**Requirement**
For this exercise, write out only the lines of the entries below from the one with "Instruction: Open three-dot" up to and including the one with "Task: Click the 88,432.88", exactly as they are. Pictures stay out.

(Collected data entries)

*****

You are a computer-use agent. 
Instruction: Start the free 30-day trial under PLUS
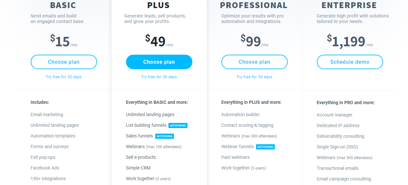coord(159,77)
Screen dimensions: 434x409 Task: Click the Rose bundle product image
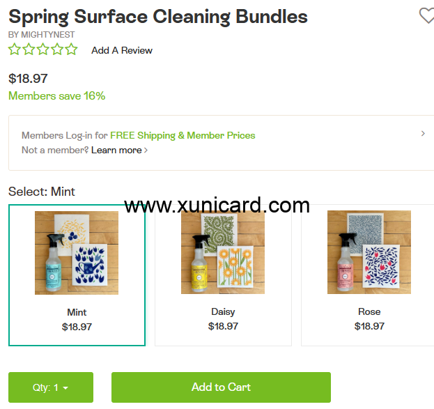pos(369,252)
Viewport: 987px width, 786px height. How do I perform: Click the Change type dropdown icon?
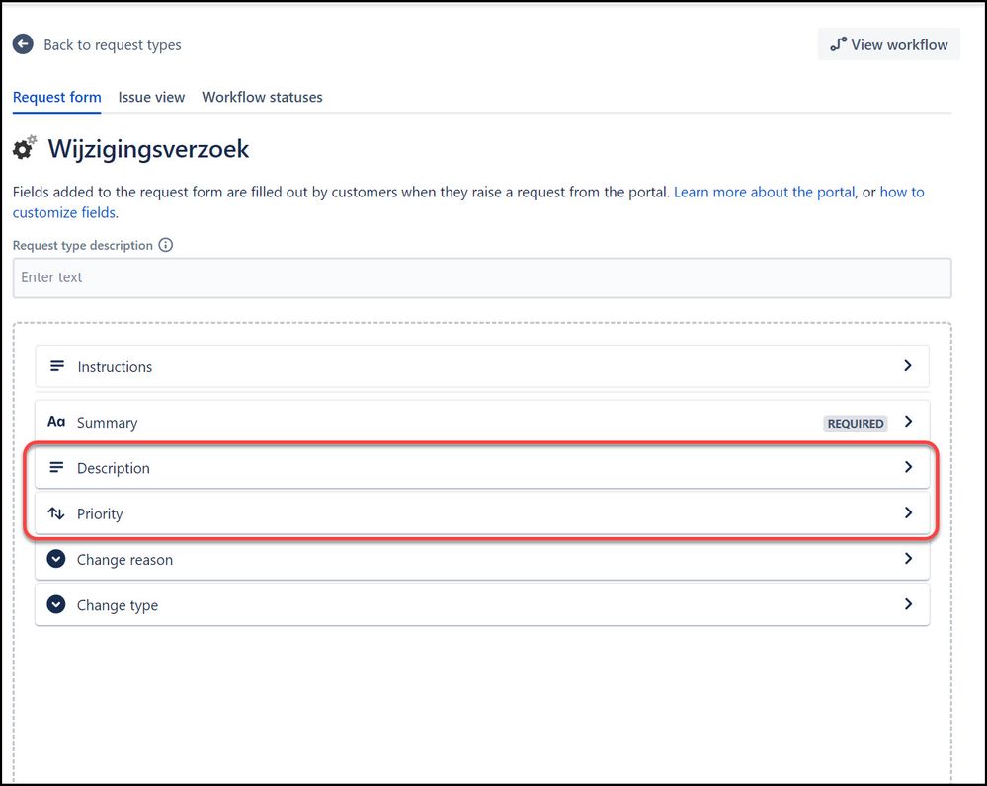point(56,605)
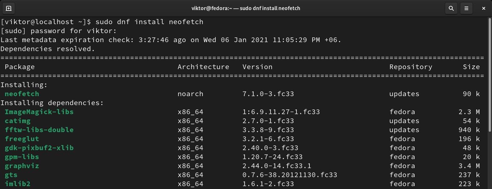Open the hamburger menu
Screen dimensions: 492x189
coord(466,8)
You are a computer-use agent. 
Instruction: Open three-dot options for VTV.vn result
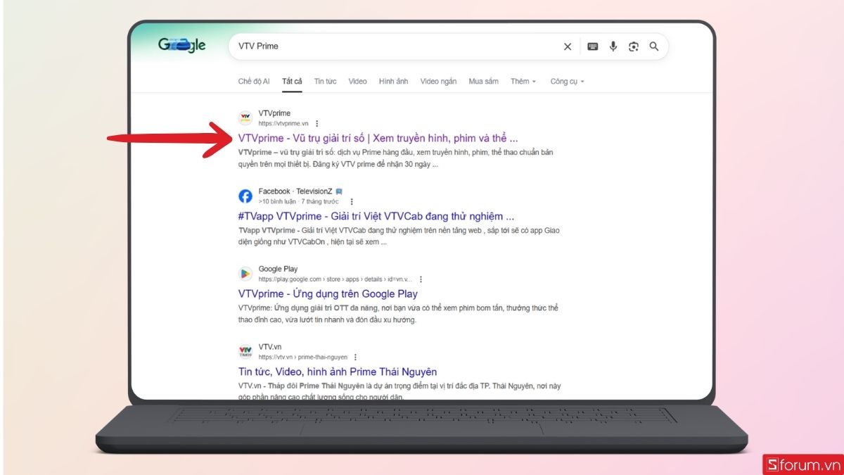pos(356,357)
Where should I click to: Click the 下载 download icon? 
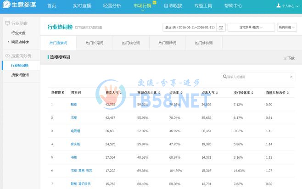(x=285, y=58)
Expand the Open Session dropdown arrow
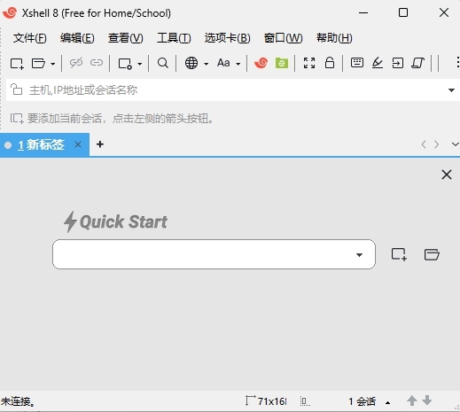This screenshot has width=460, height=412. click(x=52, y=64)
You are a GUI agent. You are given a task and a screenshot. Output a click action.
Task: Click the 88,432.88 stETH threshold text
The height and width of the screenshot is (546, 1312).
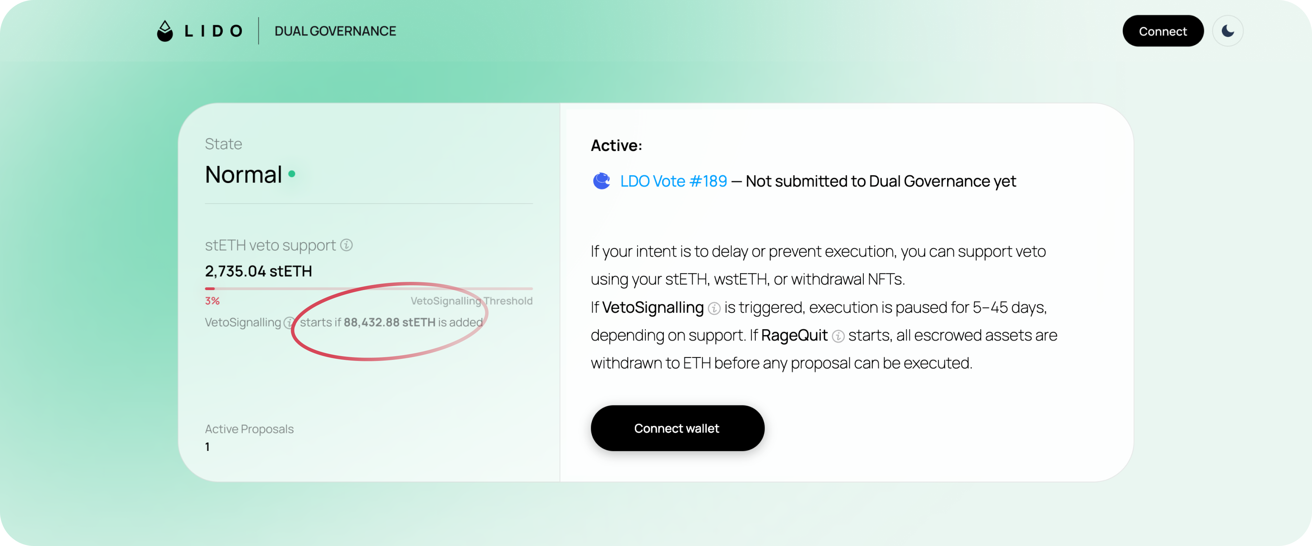pos(390,322)
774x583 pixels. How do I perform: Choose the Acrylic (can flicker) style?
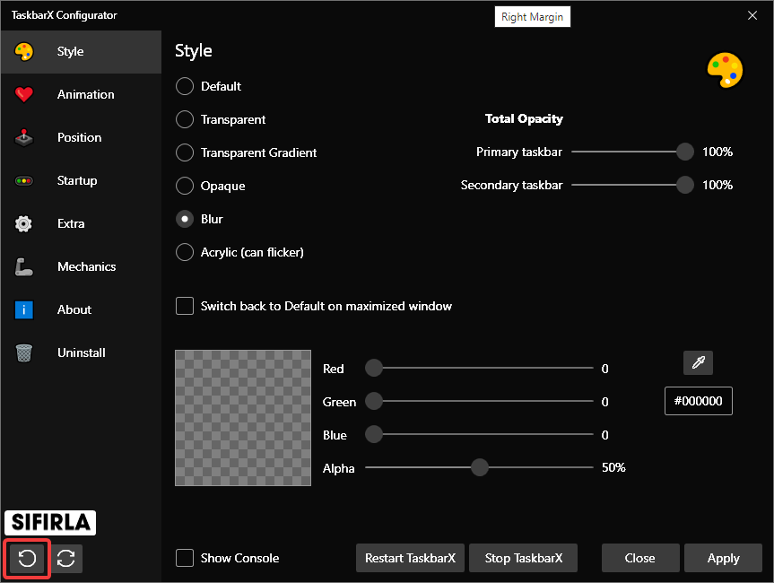pyautogui.click(x=185, y=252)
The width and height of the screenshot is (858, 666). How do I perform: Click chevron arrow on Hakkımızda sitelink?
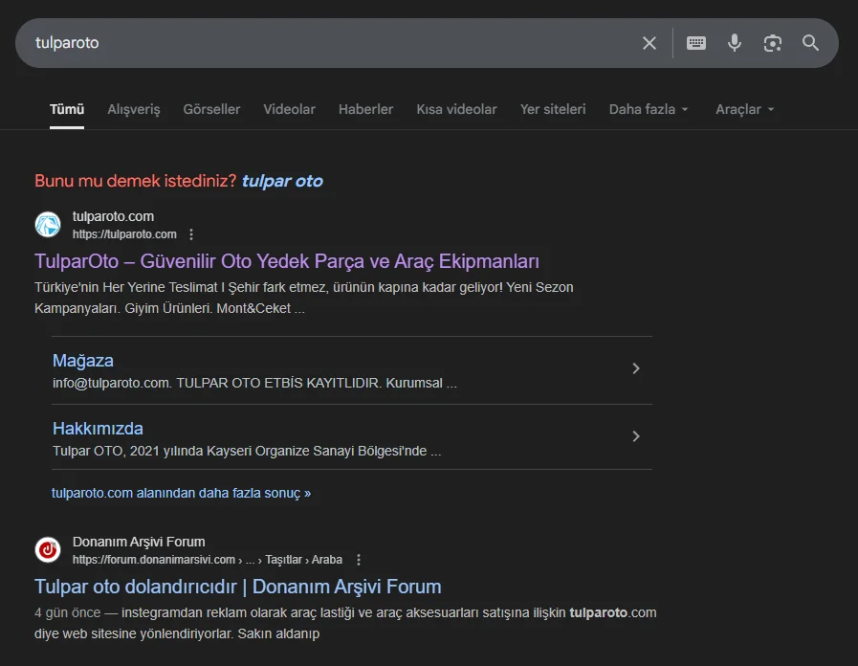[636, 437]
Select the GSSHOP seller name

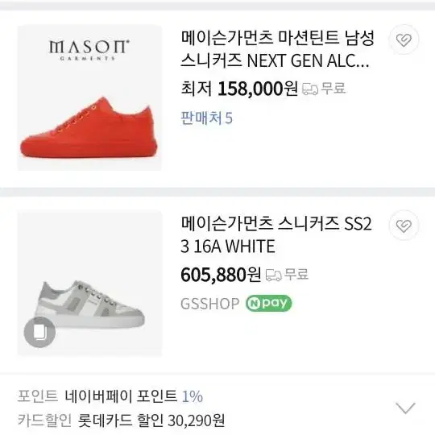pos(209,304)
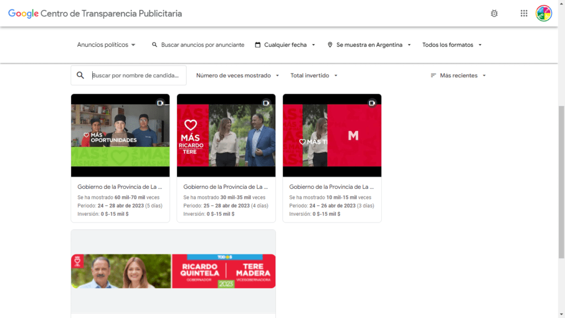The image size is (565, 318).
Task: Click the magnifier icon in candidate search box
Action: point(81,76)
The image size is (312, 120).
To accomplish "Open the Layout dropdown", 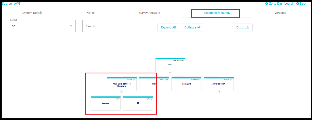I will [41, 26].
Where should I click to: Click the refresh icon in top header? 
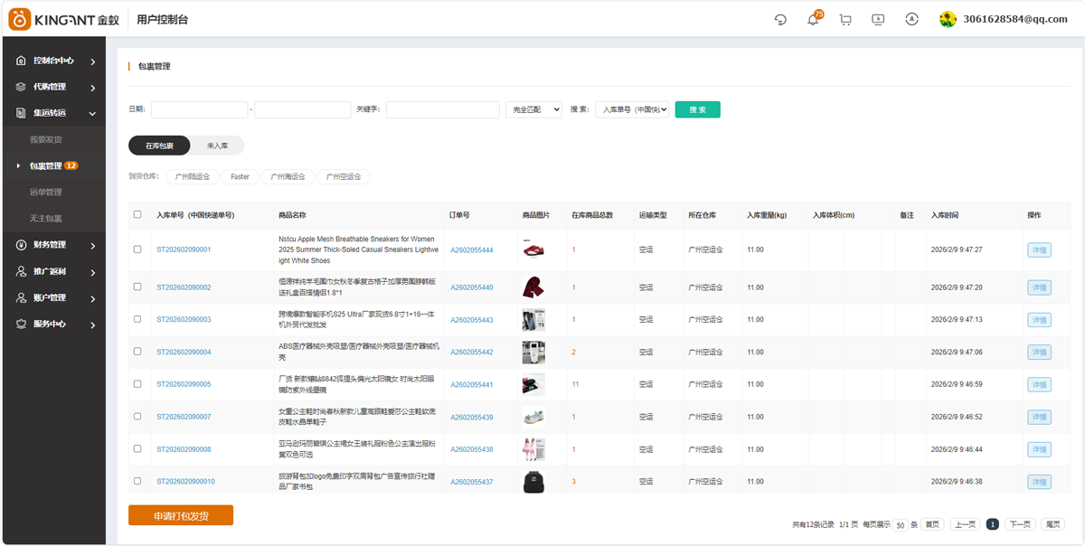[x=780, y=20]
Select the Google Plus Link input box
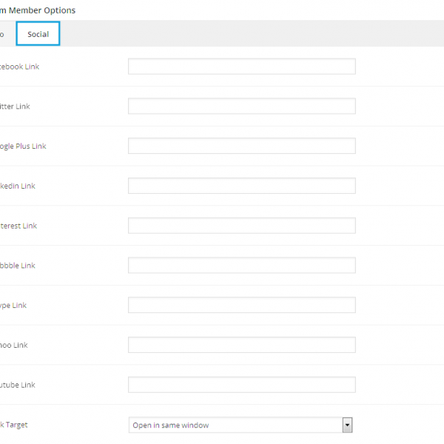The image size is (444, 444). pos(241,146)
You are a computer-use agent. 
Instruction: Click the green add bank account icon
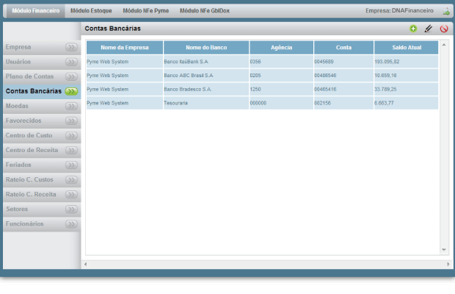tap(413, 29)
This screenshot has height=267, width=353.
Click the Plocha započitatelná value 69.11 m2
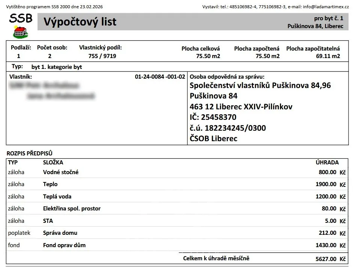click(328, 56)
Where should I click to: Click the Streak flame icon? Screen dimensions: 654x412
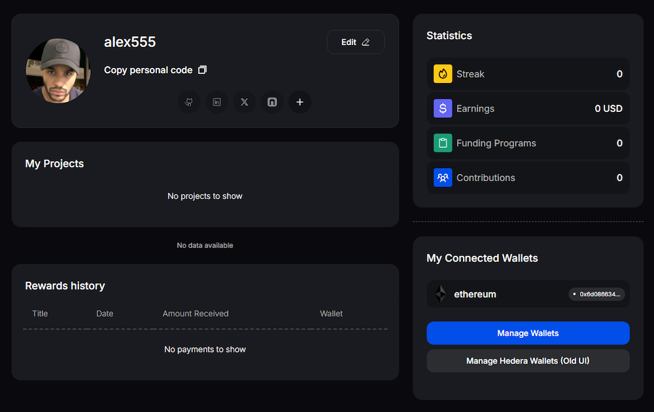point(442,74)
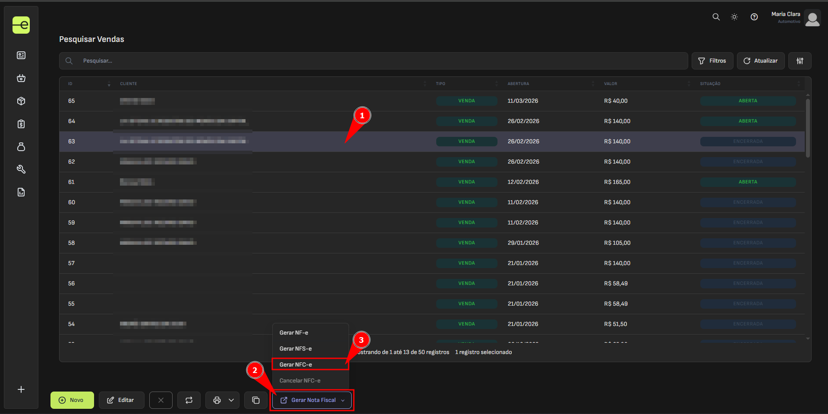Image resolution: width=828 pixels, height=414 pixels.
Task: Open table column settings sliders icon
Action: [800, 61]
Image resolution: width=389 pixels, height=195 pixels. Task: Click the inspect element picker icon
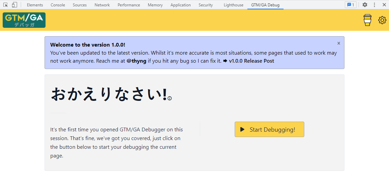coord(6,5)
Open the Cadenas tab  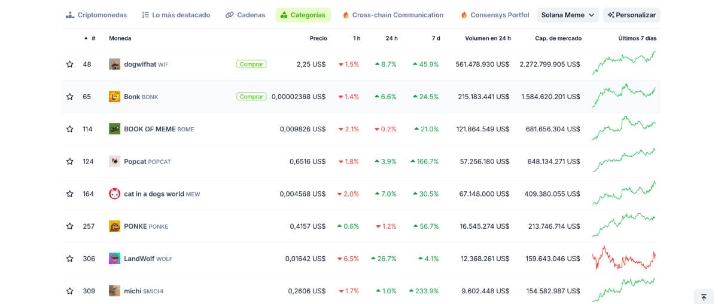point(245,15)
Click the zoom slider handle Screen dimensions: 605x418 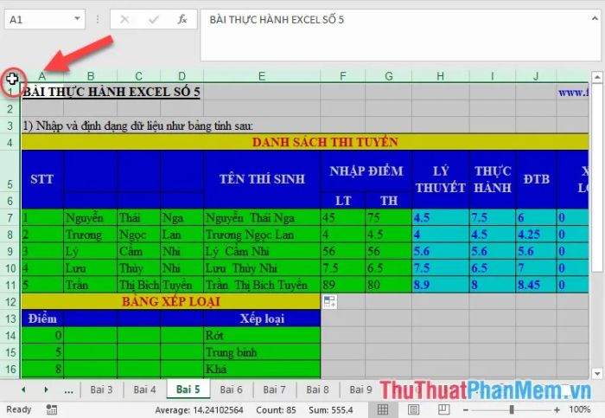pos(512,409)
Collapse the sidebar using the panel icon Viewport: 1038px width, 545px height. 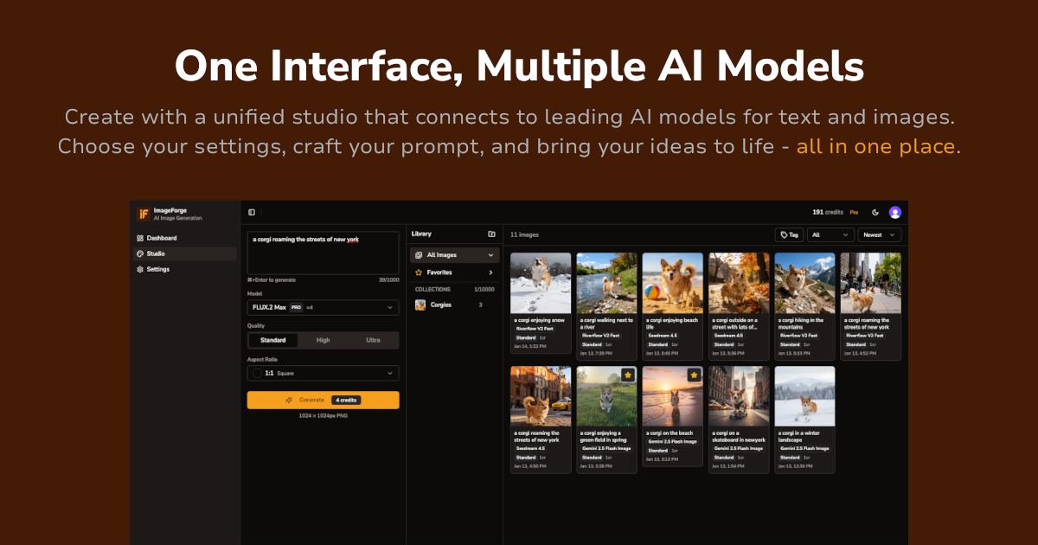(251, 212)
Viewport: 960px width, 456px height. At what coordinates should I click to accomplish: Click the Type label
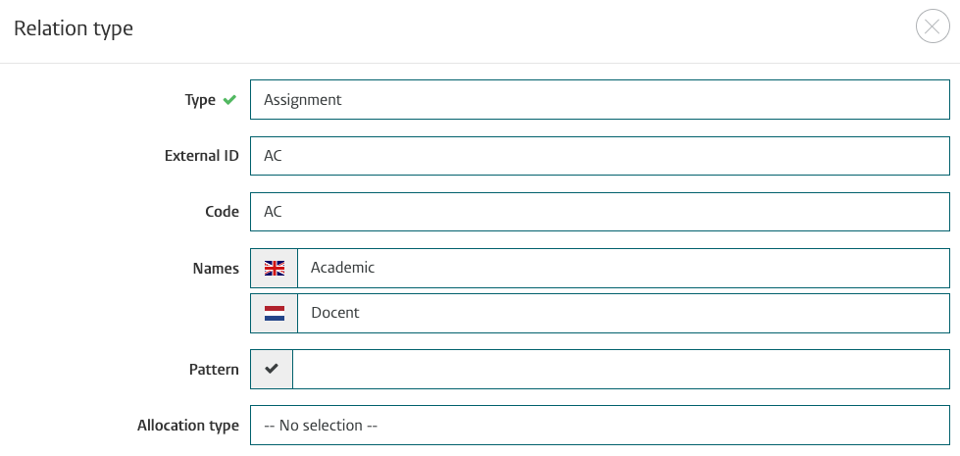pos(200,100)
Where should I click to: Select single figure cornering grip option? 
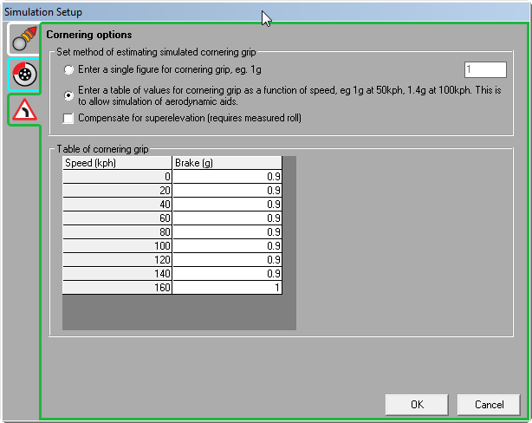click(69, 69)
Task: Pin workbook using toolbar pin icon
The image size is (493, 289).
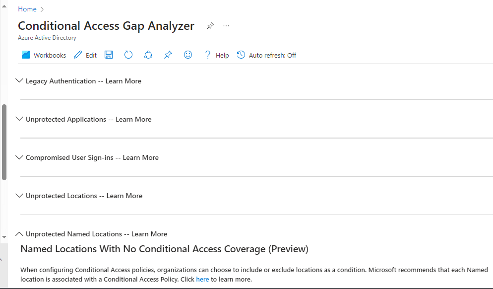Action: 168,55
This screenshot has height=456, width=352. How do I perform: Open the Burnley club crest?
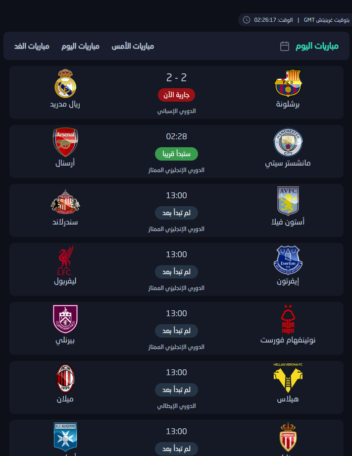[x=65, y=319]
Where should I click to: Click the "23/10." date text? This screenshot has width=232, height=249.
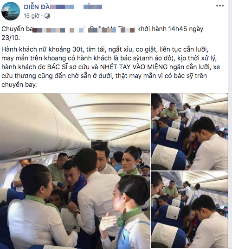(x=11, y=38)
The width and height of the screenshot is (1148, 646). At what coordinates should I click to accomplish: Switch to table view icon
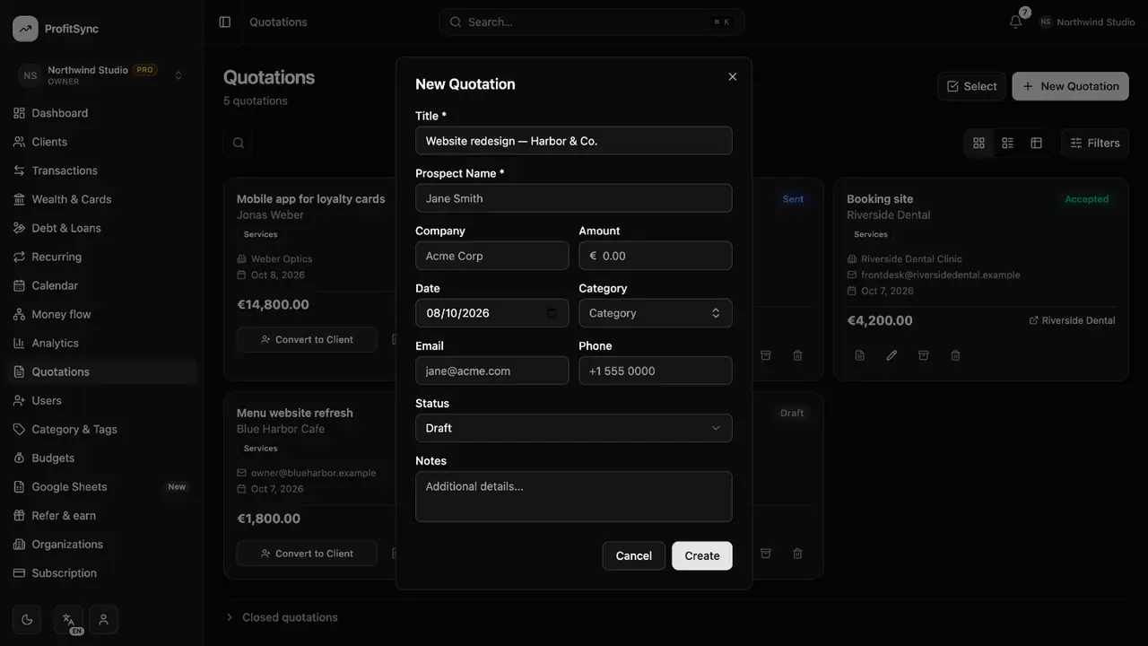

*****

**Exercise result**
Instruction: Open three-dot options for VTV.vn result
pos(356,357)
Where should I click to: Click the 下载 download icon? 
(x=285, y=58)
Expand the Open Session dropdown arrow
This screenshot has width=460, height=412. click(x=52, y=64)
You are a GUI agent. You are given a task and a screenshot. Output a click action.
Task: Click the 88,432.88 stETH threshold text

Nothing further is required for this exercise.